Tra gli incubi dei tedeschi sull’Europa, una crisi della Francia era il peggiore. Sarebbe stata brusca, con effetto di valanga, e nemmeno la Germania avrebbe avuto le forze per frenarla. Solo il solido legame politico tra i due Paesi, che regalava a Parigi una fiducia salda dei mercati, ha concesso alla sinistra francese questo lungo anno e mezzo di tempo, dopo il ritorno al potere, per chiarirsi le idee su come governare.
Non a caso ieri François Hollande, nell’annunciare (senza riconoscerla nei termini) la svolta liberale del suo socialismo, ha anche puntato tutte le sue carte sull’intesa con Berlino. C’è ora un motivo sostanziale per riavvicinare le due economie principali dell’euro: una maggiore omogeneità di politiche interne, la Germania un po’ spostata a sinistra dalla grande coalizione, la Francia convintasi a lasciare illusioni annose di rilancio fatto in casa.
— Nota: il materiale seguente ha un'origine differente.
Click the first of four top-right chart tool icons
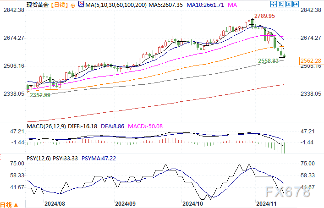The height and width of the screenshot is (208, 324). (x=273, y=5)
La novità pesa anche da noi. Non solo a sinistra molti hanno finora sostenuto che avremmo dovuto fare come la Francia, ossia forzare la mano al massimo per allentare le regole di bilancio europee, usare la spesa pubblica per il rilancio. Ora all’Eliseo si sono convinti anche loro che quella ricetta non funziona: conti con l’estero ancora in negativo, ritardo perfino rispetto all’Italia nel farsi largo sui mercati emergenti, produzione in persistenti difficoltà.
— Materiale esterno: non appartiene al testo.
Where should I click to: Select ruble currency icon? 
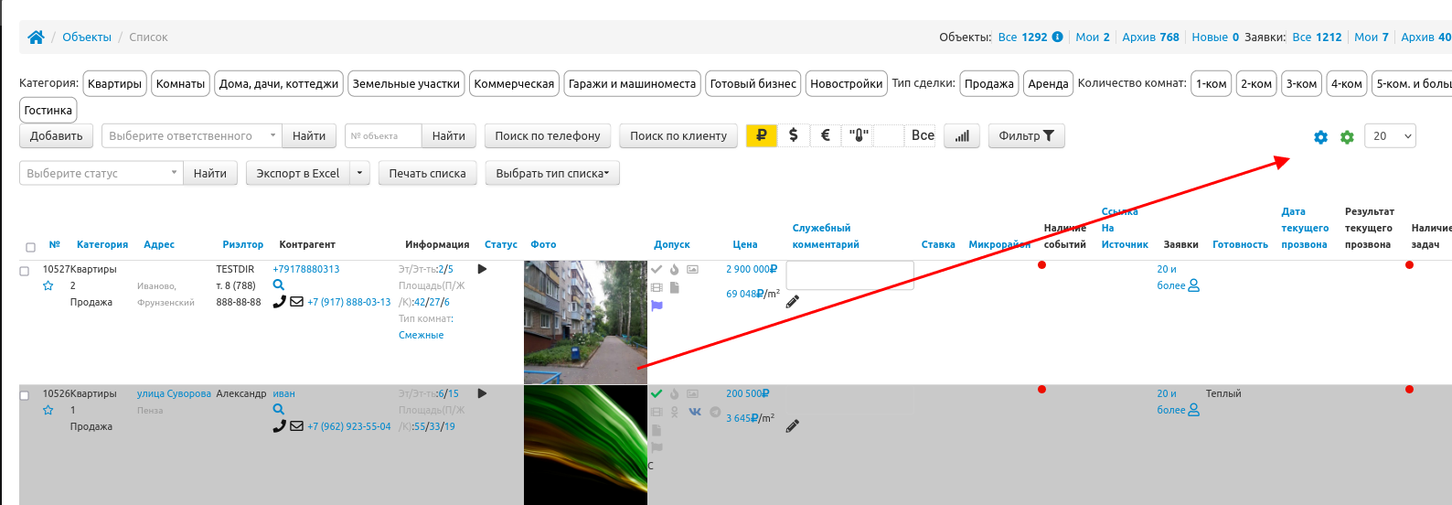coord(762,135)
Il chiarimento interno che il Partito democratico italiano ha condotto con le primarie, il Partito socialista francese lo ha realizzato nel chiuso dei palazzi, eppure l’esito è simile. Ridurre la spesa pubblica per abbassare le tasse sul lavoro, semplificare le procedure burocratiche, modernizzare il sistema tributario divengono ora gli obiettivi principali dopo che nei primi diciotto mesi la presidenza Hollande aveva compiuto mosse incoerenti tra loro e spesso maldestre.

La Francia condivide con noi molti difetti, meno evidenti grazie a una amministrazione pubblica più efficiente e meno corrotta della nostra. Un carico fiscale più alto di quello italiano viene meglio sopportato grazie alla minore evasione; ma gli arcaismi sono profondi, tipo l’imposta sul reddito senza ritenuta alla fonte e con criteri in parte risalenti a 90 anni fa.
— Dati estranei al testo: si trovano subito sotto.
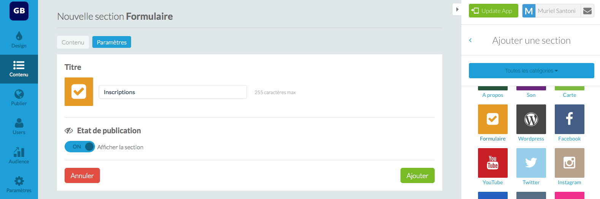Go back using the left chevron

[x=470, y=40]
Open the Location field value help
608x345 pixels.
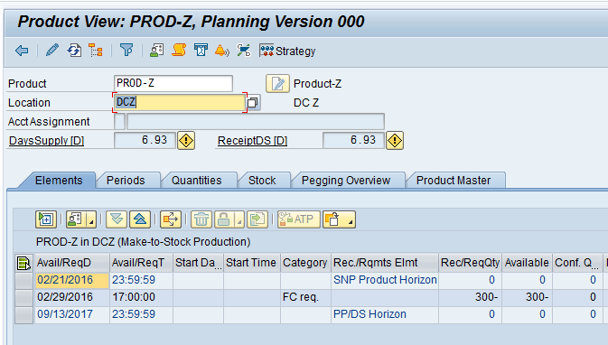[x=253, y=103]
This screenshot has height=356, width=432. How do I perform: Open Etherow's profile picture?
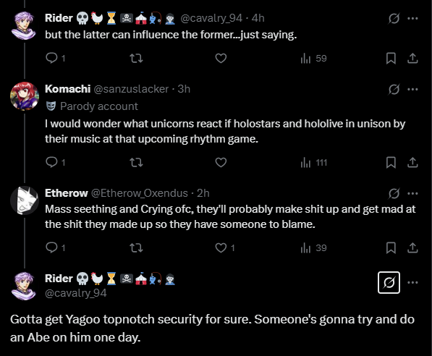pyautogui.click(x=25, y=200)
Simile è la difficoltà di concentrare lo sforzo del governo a favore del lavoro e dell’impresa manifatturiera scontentando lobbies potenti, rendite, settori protetti. Davanti sia alla Francia sia all’Italia è il compito arduo di accrescere la competitività senza rinunciare al modello sociale europeo: lo stesso in cui riuscì 10 anni fa in Germania, ma con seri costi di popolarità, il governo rosso-verde di Gerhard Schroeder e Joschka Fischer.

Annunciate solo ora con le spalle al muro di un record di impopolarità, le promesse di Hollande hanno grande portata: realizzarle comporterà dire parecchi no. Ma le piazze è meglio averle contro passando all’azione, trasformando, piuttosto che averle contro perché non si fa nulla, come stava cominciando a succedere anche al di là delle Alpi: perché quando non si fa nulla, guidare la protesta risulta troppo facile ai demagoghi che promettono tutto e il contrario di tutto.

Se l’economia francese avesse tutti i difetti che le attribuiscono i tedeschi, sarebbe andata a fondo da un pezzo; e d’altra parte il modello Germania al momento non funziona nemmeno nei due Paesi più affini, Austria e Olanda, entrambi frenati da difficoltà. Che Parigi si metta in cerca di una nuova strada, attenta insieme all’industria e al lavoro, non può che essere un vantaggio per tutti; anche se per noi alzerà il livello delle sfide.